EXERCISE GOAL: Take the line with "Task: Open the Abwesenheiten selection icon" and every line after it in the entries below, and set them down exactly, without any pictures.

Data extracted from a collection:
::::::::::

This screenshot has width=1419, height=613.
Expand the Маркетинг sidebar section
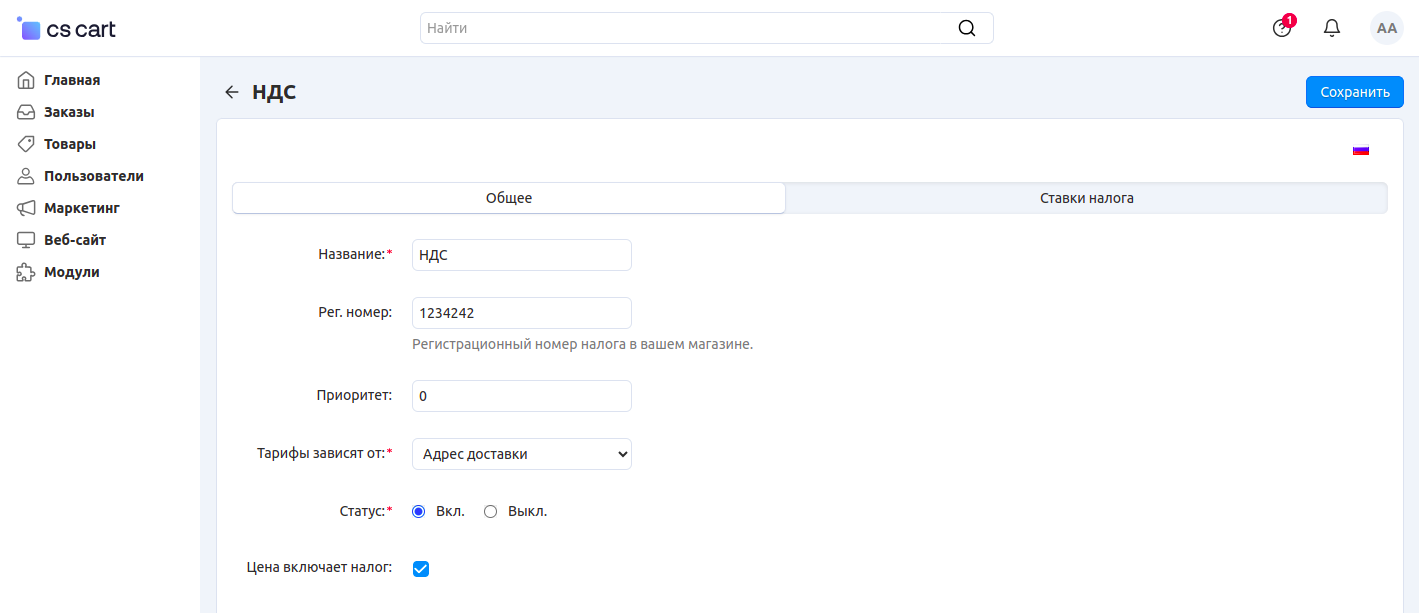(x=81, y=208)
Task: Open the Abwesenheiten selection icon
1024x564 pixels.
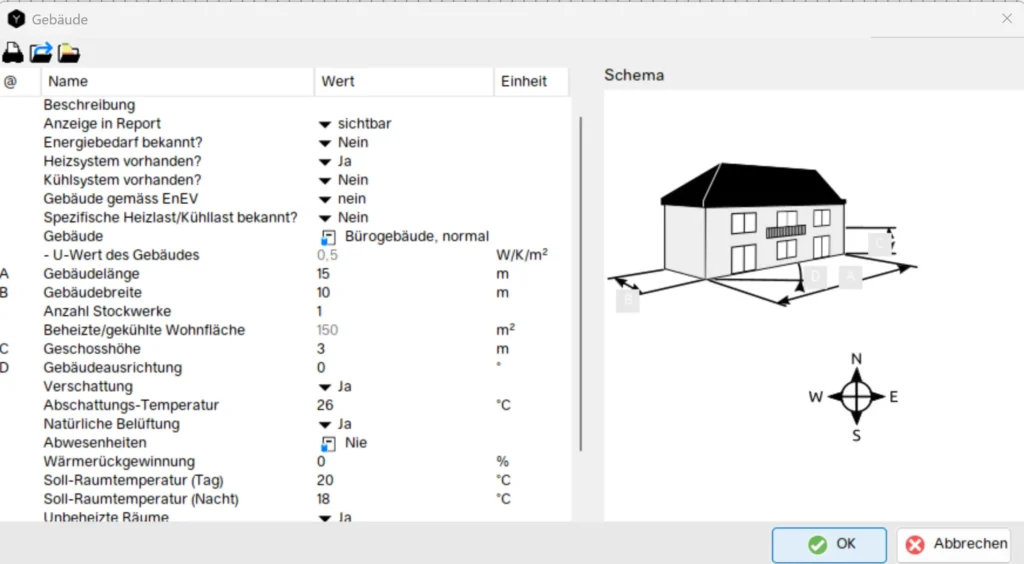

::::::::::

ANSWER SECTION:
Task: Open the Abwesenheiten selection icon
1024x564 pixels.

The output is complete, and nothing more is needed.